TASKS TO COMPLETE
**A)** In the news article, where was Clayton Luckie being booked when he had a medical issue?
**B)** Take the news article's passage that opens with the words containing "COLUMBUS (AP) -- A" and closes with "to a hospital.", and write it out again with "Thursday" substituted for "Wednesday".

═══ READING PASSAGE

Lawmaker indicted in spending probe


COLUMBUS (AP) -- A state lawmaker was indicted Wednesday on 49 charges of theft, corruption and money laundering after authorities say he skimmed nearly $130,000 in campaign funds for his personal use and failed to list campaign expenditures for six years.

Rep. Clayton Luckie, a four-term Dayton Democrat, surrendered to authorities and was scheduled for a bond hearing Wednesday. The hearing was postponed by a few hours after Luckie experienced an unspecified medical issue while being booked into the Franklin County jail and was taken to a hospital.

At a news conference earlier in the day announcing the charges against him, Franklin County Prosecutor Ron O'Brien and Cincinnati-based FBI agent Edward Hanko said Luckie regularly tapped into campaign funds for personal purposes, including making retail purchases, paying the mortgage and for roof repairs on his home, and visiting casinos.

Luckie faces "dozens and dozens" of years behind bars if convicted, O'Brien said.

Hanko said Luckie falsely identified his personal accountant as his campaign treasurer and things "snowballed from there."

══════
═══ DATA EXTRACT

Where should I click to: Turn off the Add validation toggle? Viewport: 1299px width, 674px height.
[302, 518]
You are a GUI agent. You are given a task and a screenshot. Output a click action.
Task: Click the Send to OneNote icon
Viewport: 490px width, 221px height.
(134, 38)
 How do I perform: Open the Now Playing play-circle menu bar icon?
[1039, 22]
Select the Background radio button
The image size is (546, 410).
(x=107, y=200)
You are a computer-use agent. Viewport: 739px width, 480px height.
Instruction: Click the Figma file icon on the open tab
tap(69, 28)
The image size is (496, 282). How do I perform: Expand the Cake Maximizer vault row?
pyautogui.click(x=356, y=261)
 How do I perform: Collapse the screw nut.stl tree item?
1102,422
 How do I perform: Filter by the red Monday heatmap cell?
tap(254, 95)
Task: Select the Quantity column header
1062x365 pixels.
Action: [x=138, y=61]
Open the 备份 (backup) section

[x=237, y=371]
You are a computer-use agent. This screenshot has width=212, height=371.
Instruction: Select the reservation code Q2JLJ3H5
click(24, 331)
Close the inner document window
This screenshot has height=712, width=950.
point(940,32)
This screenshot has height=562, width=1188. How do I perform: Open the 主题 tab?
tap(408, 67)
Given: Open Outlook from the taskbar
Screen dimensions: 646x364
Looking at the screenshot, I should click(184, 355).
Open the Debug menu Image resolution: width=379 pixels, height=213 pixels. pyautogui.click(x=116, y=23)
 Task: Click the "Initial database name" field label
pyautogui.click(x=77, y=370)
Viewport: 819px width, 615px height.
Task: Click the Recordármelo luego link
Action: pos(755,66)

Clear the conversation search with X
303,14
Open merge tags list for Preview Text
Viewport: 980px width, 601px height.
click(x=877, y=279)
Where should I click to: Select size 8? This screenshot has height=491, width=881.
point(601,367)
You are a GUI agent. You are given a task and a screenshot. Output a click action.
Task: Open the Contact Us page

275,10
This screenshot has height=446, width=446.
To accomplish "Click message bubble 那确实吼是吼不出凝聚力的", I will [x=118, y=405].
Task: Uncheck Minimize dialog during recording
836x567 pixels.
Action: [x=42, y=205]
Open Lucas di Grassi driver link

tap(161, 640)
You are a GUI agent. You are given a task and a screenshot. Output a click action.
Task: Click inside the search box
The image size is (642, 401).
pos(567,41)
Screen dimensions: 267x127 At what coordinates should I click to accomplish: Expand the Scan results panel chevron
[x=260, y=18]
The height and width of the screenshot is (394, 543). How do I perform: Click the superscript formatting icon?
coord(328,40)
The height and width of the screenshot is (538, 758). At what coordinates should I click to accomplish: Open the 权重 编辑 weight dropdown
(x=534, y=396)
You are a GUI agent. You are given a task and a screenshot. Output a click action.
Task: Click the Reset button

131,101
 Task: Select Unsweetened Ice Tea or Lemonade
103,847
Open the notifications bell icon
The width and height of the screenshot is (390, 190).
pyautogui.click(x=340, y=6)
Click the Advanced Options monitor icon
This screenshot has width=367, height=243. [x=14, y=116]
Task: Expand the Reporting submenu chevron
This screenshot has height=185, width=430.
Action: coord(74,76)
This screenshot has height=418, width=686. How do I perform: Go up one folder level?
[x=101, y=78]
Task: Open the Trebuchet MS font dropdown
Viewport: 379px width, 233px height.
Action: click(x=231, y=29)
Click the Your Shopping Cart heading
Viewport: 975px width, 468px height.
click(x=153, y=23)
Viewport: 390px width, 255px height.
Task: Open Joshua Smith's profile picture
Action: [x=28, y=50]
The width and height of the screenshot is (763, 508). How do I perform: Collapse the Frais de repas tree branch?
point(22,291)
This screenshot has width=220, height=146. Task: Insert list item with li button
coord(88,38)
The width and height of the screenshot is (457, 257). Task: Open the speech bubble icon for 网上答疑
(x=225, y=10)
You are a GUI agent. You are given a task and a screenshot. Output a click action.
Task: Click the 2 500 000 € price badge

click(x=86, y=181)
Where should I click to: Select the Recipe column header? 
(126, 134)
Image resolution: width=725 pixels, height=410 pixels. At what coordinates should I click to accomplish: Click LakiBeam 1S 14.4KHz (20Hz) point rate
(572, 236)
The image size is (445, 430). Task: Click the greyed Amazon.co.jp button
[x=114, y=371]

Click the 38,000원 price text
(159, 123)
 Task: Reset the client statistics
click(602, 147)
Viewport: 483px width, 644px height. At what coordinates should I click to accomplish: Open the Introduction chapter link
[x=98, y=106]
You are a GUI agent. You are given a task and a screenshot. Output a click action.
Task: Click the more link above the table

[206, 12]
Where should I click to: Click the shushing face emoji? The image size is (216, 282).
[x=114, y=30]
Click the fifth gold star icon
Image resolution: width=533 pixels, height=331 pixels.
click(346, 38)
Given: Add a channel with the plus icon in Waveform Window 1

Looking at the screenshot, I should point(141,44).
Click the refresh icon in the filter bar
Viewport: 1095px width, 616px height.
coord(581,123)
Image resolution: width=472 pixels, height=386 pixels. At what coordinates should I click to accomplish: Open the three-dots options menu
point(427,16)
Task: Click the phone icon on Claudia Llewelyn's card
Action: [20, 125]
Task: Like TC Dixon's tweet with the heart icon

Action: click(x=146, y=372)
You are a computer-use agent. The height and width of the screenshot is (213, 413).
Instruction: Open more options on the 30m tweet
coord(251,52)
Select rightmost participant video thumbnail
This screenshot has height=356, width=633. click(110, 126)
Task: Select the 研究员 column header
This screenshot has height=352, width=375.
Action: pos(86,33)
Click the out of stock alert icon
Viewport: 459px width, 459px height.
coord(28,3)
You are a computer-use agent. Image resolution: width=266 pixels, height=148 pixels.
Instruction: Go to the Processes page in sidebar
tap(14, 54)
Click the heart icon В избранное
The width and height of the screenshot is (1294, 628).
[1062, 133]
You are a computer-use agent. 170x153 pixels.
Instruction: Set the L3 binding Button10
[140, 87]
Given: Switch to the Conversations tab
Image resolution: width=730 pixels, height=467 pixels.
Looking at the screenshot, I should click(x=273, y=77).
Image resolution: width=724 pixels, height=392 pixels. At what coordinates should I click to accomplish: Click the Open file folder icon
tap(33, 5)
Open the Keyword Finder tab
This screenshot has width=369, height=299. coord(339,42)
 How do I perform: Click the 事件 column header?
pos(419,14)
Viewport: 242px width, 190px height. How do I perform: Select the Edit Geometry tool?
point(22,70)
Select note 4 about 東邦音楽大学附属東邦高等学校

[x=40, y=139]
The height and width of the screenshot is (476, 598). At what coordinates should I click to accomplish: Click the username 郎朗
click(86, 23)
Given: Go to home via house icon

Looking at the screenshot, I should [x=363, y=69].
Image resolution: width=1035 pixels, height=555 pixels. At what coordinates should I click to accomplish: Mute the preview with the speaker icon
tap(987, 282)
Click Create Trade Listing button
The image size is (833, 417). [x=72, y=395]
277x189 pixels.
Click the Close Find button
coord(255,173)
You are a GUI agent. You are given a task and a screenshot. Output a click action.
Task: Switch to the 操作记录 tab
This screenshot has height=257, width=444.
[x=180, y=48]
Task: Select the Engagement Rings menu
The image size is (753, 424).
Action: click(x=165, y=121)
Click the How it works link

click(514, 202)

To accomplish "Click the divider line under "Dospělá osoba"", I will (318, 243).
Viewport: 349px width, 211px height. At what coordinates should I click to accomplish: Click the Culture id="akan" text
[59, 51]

══════

OUTPUTS BY TASK
**A)** The Franklin County jail.

**B)**
COLUMBUS (AP) -- A state lawmaker was indicted Thursday on 49 charges of theft, corruption and money laundering after authorities say he skimmed nearly $130,000 in campaign funds for his personal use and failed to list campaign expenditures for six years.

Rep. Clayton Luckie, a four-term Dayton Democrat, surrendered to authorities and was scheduled for a bond hearing Thursday. The hearing was postponed by a few hours after Luckie experienced an unspecified medical issue while being booked into the Franklin County jail and was taken to a hospital.